HVTN 702 is the oldest ongoing HIV vaccine trial which was launched after the failure of a previous version of the vaccine. The vaccine is being tested in parts of South Africa, while clinical results of the testing are expected to be available by late 2020 or early 2021. 

The Imbokodo trial is being tested on thousands of women in the sub-Saharan regions of Africa, where the infection rate reaches higher than 50% in the 18-25 demographic. This vaccine utilizes a different way of protecting the body from the virus with the use of “mosaic” immunogens. The third trial, Mosaico, is similar to Imbokodo, and will be undergoing clinical trials at 57 sites in the United States, Latin America, and Europe. 

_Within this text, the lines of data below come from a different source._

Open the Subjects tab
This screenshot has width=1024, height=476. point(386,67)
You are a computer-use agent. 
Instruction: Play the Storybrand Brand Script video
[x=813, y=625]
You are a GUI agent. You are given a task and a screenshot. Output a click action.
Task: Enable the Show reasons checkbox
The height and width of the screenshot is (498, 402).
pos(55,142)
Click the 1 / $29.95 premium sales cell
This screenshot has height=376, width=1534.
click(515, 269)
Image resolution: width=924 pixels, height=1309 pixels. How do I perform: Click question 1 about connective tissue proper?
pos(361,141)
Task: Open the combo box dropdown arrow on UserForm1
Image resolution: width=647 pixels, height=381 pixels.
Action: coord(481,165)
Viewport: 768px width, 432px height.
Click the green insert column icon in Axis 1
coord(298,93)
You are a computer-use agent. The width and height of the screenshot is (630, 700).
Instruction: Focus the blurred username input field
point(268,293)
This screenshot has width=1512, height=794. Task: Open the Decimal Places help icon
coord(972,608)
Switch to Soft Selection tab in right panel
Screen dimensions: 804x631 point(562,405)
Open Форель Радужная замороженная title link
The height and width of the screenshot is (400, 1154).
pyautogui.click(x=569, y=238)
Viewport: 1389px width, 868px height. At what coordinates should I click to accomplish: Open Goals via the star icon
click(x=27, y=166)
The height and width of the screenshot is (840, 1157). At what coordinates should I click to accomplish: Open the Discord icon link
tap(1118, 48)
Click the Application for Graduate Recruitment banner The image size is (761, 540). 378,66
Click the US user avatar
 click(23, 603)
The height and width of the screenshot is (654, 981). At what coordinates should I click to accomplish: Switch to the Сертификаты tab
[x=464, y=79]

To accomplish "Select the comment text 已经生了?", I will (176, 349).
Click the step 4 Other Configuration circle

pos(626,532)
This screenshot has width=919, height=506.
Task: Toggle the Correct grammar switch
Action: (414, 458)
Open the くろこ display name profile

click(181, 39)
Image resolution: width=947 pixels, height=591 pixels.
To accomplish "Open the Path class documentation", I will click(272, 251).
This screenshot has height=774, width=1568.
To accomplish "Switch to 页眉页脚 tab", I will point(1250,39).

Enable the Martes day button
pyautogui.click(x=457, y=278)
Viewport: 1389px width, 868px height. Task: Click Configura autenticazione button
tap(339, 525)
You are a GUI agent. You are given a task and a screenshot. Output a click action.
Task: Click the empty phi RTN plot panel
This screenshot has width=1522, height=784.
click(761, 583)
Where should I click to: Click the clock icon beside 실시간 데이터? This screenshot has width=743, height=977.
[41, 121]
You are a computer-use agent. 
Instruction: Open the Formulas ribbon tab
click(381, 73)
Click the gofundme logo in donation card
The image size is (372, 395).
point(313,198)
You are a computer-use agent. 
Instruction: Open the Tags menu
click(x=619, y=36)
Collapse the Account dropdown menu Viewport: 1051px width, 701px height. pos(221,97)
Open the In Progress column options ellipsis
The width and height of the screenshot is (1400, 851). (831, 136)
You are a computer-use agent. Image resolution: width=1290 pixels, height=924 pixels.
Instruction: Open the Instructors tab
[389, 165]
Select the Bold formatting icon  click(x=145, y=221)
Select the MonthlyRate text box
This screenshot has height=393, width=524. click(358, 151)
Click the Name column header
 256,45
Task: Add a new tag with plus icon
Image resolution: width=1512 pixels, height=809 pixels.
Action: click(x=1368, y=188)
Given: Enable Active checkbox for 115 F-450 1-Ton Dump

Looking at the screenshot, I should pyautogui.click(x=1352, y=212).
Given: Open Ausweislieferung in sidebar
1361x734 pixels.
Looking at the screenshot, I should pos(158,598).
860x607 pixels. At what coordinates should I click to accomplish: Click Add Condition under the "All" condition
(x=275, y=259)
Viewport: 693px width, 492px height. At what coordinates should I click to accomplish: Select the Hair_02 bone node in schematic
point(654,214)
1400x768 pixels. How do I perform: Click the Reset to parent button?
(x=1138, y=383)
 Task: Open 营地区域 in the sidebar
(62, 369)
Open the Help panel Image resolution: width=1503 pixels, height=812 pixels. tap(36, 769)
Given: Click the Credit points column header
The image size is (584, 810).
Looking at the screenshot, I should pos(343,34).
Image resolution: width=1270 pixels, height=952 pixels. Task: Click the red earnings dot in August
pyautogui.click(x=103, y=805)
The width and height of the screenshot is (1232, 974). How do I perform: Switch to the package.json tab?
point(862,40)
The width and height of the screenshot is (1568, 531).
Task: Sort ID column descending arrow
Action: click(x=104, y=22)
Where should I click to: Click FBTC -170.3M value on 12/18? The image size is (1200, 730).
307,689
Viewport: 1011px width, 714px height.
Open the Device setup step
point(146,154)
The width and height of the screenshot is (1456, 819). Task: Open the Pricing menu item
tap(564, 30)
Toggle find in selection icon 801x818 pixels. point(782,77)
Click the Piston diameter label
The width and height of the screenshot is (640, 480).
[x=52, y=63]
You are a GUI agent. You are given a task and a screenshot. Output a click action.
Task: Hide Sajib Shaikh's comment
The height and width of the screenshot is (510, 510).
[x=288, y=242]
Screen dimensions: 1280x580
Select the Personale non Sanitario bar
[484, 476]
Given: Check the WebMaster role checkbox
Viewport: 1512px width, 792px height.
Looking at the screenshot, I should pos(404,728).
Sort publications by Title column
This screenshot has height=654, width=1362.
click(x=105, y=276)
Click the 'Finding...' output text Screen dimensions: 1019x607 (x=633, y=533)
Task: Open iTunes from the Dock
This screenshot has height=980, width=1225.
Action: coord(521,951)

Buchunder told NBC News “None of these vaccines is a particularly simple regimen, so it’s going to require quite a bit of effort to deploy.” Nonetheless, the initial data collected from the studies have sparked a fair bit of optimism from researchers. If these vaccines were proven to be effective, it would allow for further research into a simpler vaccine regimen for the future. 

The White House recently announced the Ending the HIV Epidemic Plan, which aims to lower new infections by 75% in five years and by 90% in 10 years. If one of these vaccines ends up working, that plan could reach fruition much sooner.